C’est donc sans surprise que la liesse populaire a accompagné la condamnation à mort du magnat égyptien - huile du parti au pouvoir et ami personnel du fils de Moubarak - reconnu coupable d’avoir soudoyé le tueur à gages qui a tranché la gorge de Suzanne Tamim le 28 juillet 2008.


« Je ne me tairai pas et resterai toujours auprès de lui, dans ses rêves et ses fantasmes, je serai là, avec lui, et je l’empêcherai de fermer les yeux, son cœur ne fera qu’un bond. »

La « faute » de la belle chanteuse pop, connue dans tout le monde arabe, a été de se lier à un homme trop puissant et jaloux. Une histoire de sexe, d’argent et de mort qui a capté l’attention des médias et de l’opinion publique pendant des mois.

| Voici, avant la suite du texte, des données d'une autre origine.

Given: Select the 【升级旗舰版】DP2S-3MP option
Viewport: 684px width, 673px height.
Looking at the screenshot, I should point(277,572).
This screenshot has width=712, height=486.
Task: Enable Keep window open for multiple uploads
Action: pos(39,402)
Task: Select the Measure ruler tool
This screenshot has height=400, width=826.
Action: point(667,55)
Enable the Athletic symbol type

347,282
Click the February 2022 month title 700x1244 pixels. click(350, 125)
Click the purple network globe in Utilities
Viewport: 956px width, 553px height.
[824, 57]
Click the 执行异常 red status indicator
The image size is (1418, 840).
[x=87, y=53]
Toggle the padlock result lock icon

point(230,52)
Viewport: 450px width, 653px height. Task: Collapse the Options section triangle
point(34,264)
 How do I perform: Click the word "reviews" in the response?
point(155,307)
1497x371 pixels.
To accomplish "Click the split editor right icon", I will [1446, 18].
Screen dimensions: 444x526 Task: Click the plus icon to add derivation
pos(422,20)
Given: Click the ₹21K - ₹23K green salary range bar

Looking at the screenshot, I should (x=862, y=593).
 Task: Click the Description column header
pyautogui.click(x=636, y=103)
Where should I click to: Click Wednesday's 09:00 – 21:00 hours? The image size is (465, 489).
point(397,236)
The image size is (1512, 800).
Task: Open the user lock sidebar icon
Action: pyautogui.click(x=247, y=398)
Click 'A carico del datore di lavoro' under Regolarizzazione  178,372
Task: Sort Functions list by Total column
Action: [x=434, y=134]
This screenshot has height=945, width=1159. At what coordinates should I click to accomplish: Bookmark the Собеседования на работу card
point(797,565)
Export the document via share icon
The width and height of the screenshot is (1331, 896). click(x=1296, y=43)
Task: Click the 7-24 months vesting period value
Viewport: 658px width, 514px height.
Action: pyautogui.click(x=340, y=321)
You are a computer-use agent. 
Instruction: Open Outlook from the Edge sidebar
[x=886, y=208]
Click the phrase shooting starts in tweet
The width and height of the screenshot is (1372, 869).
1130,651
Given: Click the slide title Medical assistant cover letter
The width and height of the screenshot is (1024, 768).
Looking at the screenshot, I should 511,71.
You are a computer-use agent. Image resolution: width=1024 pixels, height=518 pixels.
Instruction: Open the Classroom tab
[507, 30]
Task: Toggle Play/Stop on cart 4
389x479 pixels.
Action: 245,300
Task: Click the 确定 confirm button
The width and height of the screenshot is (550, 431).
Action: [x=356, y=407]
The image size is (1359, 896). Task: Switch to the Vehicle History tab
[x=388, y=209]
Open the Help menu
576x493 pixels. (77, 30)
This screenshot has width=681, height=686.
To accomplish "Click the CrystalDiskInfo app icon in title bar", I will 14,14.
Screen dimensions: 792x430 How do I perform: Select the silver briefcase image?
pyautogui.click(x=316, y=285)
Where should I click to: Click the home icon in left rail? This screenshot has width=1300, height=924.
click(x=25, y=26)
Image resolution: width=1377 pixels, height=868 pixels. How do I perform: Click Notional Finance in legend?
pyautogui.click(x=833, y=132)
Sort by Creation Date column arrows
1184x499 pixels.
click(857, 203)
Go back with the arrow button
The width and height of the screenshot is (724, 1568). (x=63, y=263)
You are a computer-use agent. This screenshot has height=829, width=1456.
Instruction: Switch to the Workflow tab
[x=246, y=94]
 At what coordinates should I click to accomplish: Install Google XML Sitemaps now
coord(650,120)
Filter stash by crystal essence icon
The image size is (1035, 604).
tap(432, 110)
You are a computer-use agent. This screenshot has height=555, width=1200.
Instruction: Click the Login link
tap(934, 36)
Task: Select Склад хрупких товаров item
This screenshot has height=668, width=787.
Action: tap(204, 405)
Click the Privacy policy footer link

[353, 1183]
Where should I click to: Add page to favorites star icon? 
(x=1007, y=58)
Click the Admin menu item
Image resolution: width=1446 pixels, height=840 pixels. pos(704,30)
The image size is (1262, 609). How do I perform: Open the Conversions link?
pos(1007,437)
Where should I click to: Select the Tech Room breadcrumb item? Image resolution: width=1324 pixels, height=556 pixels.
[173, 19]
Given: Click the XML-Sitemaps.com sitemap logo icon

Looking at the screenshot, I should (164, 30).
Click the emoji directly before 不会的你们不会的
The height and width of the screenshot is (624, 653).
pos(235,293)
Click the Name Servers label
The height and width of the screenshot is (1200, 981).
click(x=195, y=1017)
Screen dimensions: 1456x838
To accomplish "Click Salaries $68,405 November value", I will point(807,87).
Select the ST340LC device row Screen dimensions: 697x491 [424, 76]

Nous ne nous tairons pas !

Par ce jugement inattendu, le gouvernement égyptien a essayé de redonner un peu de crédibilité aux institutions politiques et judiciaires, totalement discréditées aux yeux des citoyens. La condamnation du magnat a suscité une telle vague d’approbations que le gouvernement a réussi à faire taire les voix courageuses des activistes qui se battent pour l’abolition de la peine de mort.


Midan Al-Hussein

La mosquée de « notre seigneur » Al-Hussein est un des lieux de culte les plus aimés et vénérés ici au Caire ; on y garde la tête de Al-Hussein, petit-fils du prophète et fils d’Ali, martyr sacré pour les chiites et cher à tous les musulmans.

¿ Habla español ?

Allah Akbar ! Allah Akbar !

uh…

Parla italiano ?

En observant le va-et-vient de fidèles, touristes et passants qui anime la place - près du souk de Khân al-Khalili et des lieux où Naguib Mahfouz a situé beaucoup de ses romans - il m’est difficile d’imaginer qu’une bombe a explosé ici, il y a à peine quelques mois.


Pas de photos !

Il semble que l’engin explosif était très rudimentaire ; sa mise à feu était commandée par un programmateur de lave-linge. La presse a soutenu de bon cœur la théorie du geste isolé d’un déséquilibré. Une hypothèse qui rassurait tout le monde, touristes et commerçants en premier lieu.

Bienvenue... marhaban !

Un café ?

Avec le temps, le souk et ses cafés se sont à nouveau remplis. Les habitants du quartier ont rapidement essayé d’oublier et aujourd’hui plus personne ne veut parler de ce jour-là et de la jeune française qui a perdu la vie dans l’attentat.


Hello, bakchich

D’autre part, si des millions de vivants habitent dans la cité des morts - l’étendue infinie des anciens cimetières qui entourent le Caire - pourquoi s’étonne-t-on si parfois la mort, sans logique ni raison apparente, fait irruption dans la cité des vivants ?

Au Caire, bien plus qu’ailleurs, la mort se mélange et se confond sans pudeur avec la vie, dans une danse entêtée qui invente l’avenir à chaque pas.